Extracted entries ::
______________________________

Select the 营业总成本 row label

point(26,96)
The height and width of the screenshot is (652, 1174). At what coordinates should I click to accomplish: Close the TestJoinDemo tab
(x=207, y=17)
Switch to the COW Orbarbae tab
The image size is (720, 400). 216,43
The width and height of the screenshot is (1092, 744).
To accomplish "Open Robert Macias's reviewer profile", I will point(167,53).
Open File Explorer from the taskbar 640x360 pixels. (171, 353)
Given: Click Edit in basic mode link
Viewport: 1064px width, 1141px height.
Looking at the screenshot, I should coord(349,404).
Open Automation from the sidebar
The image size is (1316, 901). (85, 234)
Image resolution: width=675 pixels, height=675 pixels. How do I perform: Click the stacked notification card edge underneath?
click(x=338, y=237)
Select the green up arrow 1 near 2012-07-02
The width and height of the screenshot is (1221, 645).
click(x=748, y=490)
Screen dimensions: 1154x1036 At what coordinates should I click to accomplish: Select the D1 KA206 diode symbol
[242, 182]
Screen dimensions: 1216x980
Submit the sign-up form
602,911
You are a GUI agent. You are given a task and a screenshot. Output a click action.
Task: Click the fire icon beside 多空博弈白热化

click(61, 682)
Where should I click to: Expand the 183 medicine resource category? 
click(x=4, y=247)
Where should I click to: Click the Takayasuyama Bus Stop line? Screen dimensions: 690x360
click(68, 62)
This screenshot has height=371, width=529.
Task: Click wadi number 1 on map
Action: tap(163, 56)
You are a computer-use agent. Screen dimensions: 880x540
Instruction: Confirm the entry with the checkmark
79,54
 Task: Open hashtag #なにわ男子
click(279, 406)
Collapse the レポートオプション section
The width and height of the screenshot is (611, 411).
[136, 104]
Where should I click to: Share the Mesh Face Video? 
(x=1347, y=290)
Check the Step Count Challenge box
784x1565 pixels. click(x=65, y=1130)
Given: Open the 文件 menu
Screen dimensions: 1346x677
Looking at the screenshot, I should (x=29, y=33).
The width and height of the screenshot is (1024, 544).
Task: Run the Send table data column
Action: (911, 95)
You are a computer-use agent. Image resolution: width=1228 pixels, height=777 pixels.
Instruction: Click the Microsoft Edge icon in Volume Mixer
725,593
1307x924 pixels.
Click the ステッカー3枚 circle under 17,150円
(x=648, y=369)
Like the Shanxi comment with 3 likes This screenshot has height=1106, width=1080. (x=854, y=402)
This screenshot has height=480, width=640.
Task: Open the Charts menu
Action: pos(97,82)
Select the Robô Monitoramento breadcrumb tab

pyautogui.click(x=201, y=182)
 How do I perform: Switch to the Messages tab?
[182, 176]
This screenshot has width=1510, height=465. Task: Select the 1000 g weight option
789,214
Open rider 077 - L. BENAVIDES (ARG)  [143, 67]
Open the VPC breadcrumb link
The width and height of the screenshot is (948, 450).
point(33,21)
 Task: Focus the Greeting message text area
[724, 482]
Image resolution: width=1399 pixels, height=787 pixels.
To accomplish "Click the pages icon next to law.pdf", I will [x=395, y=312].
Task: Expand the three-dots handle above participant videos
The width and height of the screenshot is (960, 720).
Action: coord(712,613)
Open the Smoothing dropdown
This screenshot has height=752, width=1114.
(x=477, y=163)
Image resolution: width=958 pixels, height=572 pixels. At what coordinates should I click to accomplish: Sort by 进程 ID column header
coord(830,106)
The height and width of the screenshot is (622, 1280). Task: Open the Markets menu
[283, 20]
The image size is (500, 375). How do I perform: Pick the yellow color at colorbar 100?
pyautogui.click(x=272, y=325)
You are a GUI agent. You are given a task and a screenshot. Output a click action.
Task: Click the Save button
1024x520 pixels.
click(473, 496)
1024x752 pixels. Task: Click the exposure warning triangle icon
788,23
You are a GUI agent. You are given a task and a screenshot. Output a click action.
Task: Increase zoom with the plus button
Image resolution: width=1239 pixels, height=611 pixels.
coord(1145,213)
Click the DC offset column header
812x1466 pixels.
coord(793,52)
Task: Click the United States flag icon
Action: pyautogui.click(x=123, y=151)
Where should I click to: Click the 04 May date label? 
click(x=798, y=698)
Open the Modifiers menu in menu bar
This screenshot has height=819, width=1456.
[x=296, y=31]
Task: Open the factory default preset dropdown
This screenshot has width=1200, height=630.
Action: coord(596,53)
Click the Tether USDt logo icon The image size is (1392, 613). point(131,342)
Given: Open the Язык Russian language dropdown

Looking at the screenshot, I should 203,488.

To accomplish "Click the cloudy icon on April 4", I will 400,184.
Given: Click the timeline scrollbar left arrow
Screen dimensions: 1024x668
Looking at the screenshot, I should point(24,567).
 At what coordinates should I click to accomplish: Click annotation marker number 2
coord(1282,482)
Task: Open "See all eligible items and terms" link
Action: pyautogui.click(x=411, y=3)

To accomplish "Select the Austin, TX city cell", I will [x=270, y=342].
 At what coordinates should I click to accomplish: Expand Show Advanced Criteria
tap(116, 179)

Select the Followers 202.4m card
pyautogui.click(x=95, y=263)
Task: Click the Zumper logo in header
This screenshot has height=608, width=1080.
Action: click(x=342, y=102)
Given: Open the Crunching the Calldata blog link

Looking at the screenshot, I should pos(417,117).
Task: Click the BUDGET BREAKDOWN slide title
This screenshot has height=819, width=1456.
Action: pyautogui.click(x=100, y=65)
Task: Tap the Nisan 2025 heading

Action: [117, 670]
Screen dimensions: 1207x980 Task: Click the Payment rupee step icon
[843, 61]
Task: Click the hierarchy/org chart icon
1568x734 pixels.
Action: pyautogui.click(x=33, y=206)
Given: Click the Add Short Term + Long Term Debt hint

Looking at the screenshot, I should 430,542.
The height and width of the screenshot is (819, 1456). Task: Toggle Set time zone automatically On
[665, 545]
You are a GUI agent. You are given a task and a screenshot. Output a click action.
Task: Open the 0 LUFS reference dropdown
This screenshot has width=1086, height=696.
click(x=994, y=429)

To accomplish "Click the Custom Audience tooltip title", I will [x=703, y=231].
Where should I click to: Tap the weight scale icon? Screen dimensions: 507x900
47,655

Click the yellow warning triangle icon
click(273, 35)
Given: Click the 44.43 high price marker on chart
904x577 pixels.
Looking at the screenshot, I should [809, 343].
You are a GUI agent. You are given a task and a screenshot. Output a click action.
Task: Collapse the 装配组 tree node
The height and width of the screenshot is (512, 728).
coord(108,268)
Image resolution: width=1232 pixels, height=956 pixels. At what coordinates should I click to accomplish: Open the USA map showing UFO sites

______________________________

What you are asked to do ::
Everything from the line that contains "Task: Collapse the 装配组 tree node" to the last line of the entries above should be repeated word for word, both lines included, with no other output.

Answer section ::
Task: Collapse the 装配组 tree node
The height and width of the screenshot is (512, 728).
coord(108,268)
Image resolution: width=1232 pixels, height=956 pixels. At what coordinates should I click to accomplish: Open the USA map showing UFO sites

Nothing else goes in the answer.